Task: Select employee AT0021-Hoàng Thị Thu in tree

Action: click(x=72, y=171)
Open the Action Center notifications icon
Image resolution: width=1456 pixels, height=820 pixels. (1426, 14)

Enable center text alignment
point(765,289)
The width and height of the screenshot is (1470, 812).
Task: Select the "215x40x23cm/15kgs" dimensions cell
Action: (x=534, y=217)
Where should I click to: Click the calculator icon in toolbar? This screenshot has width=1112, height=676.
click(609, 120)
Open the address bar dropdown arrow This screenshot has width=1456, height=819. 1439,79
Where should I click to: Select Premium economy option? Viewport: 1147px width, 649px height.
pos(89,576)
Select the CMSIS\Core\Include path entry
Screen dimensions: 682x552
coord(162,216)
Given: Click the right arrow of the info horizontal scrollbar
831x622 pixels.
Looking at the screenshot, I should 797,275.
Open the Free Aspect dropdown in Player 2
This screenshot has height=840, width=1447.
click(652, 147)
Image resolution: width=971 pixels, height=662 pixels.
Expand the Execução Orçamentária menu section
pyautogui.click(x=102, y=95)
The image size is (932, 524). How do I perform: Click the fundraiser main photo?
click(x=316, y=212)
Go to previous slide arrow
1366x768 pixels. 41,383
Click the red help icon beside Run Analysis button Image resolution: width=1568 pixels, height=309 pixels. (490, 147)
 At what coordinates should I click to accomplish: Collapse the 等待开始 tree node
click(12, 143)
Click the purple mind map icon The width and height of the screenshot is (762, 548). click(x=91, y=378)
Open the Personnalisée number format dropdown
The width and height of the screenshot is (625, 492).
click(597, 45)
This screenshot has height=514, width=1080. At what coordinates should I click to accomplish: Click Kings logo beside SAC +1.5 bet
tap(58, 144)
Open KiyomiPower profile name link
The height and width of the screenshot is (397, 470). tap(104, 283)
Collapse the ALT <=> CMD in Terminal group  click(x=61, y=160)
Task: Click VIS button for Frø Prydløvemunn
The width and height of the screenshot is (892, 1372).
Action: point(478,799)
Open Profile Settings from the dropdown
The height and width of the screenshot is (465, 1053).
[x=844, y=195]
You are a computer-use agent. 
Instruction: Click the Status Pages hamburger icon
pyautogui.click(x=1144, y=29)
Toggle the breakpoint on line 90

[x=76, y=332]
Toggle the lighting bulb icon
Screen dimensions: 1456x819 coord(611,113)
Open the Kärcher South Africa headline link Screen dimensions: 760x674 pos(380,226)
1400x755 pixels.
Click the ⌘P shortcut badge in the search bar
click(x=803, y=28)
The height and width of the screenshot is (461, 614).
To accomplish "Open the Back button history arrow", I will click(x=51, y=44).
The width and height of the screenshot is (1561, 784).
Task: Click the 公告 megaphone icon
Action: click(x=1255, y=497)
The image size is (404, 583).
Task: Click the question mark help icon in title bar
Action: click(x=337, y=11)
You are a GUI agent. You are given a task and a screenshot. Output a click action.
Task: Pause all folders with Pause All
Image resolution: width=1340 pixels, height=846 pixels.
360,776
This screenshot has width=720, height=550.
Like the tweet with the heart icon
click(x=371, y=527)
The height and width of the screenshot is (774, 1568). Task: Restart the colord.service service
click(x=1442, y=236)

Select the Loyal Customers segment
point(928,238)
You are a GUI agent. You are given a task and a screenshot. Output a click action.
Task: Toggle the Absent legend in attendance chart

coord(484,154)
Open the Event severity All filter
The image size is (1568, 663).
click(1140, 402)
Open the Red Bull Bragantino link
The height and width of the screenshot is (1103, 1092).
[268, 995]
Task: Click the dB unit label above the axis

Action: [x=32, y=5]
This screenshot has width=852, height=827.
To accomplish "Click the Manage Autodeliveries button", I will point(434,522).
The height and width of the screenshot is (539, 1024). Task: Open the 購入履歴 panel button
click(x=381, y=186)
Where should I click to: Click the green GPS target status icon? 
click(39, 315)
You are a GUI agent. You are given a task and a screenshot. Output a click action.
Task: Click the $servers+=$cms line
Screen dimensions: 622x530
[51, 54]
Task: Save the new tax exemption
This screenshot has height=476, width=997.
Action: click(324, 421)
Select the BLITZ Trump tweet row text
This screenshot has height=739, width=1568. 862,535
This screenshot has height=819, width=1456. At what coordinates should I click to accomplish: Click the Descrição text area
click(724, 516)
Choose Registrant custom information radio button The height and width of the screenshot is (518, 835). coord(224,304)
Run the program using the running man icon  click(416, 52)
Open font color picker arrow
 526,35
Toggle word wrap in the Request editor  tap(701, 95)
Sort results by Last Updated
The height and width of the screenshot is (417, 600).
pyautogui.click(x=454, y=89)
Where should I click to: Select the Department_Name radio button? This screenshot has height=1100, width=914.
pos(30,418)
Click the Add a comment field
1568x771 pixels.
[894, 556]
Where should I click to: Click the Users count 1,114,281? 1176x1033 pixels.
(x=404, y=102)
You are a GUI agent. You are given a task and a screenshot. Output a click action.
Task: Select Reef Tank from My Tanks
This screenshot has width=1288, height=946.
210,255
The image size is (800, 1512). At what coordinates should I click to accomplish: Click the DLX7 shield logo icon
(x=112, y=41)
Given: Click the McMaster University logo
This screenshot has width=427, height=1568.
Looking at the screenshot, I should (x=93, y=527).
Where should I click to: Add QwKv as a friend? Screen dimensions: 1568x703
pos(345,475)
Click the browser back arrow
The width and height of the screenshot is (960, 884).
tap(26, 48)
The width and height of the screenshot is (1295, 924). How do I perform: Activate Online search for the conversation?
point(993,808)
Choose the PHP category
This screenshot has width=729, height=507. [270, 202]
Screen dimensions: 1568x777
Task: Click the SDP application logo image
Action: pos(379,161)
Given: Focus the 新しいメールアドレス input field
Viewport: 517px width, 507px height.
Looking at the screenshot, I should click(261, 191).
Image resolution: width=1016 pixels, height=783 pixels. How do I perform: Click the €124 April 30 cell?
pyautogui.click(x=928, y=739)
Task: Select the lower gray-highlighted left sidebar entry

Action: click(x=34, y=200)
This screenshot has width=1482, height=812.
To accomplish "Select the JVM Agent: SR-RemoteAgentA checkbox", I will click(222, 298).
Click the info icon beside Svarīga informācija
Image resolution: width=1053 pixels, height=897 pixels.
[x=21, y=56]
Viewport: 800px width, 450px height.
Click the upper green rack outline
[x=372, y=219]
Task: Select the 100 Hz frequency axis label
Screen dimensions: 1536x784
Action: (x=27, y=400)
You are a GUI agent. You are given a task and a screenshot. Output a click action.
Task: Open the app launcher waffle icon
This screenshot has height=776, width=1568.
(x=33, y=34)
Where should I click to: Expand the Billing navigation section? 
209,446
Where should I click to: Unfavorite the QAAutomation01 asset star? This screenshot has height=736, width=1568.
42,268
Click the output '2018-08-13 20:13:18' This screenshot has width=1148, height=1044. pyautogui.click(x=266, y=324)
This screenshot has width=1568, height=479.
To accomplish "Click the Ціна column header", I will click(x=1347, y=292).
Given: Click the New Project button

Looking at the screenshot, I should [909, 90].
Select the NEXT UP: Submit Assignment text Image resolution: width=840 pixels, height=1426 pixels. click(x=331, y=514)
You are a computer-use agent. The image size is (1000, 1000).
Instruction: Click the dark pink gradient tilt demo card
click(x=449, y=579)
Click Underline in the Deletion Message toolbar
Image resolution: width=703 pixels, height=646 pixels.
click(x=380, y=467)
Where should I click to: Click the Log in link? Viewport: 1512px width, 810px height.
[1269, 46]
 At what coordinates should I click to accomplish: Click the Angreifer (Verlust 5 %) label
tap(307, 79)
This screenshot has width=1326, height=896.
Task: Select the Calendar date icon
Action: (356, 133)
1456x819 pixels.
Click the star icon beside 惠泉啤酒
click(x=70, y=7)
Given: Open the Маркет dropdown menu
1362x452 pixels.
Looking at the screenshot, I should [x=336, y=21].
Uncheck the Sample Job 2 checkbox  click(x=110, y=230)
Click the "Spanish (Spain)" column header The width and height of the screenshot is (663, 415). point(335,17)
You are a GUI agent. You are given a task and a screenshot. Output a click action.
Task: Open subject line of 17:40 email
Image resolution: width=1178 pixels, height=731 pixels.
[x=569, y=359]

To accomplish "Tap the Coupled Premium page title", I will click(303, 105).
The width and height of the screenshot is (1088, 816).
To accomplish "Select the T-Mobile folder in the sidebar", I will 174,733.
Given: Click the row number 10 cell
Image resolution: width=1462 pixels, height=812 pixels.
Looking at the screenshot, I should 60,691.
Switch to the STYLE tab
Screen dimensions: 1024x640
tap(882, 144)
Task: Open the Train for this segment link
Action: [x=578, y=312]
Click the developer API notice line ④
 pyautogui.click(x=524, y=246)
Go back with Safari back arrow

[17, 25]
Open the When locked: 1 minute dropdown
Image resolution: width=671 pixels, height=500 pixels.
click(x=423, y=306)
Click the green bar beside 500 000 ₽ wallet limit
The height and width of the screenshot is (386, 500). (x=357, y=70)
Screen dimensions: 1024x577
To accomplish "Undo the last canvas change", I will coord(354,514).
——
In the data, change "Toggle" to "Switch" in the lines between the one holding "Task: Click VIS button for Frø Prydløvemunn" and the one holding "Screen dimensions: 1456x819 coord(611,113)", inclusive, and give back only those lines with everything else unchanged.

Task: Click VIS button for Frø Prydløvemunn
The width and height of the screenshot is (892, 1372).
Action: point(478,799)
Open Profile Settings from the dropdown
The height and width of the screenshot is (465, 1053).
[x=844, y=195]
You are a computer-use agent. 
Instruction: Click the Status Pages hamburger icon
pyautogui.click(x=1144, y=29)
Switch the breakpoint on line 90

[x=76, y=332]
Switch the lighting bulb icon
Screen dimensions: 1456x819 coord(611,113)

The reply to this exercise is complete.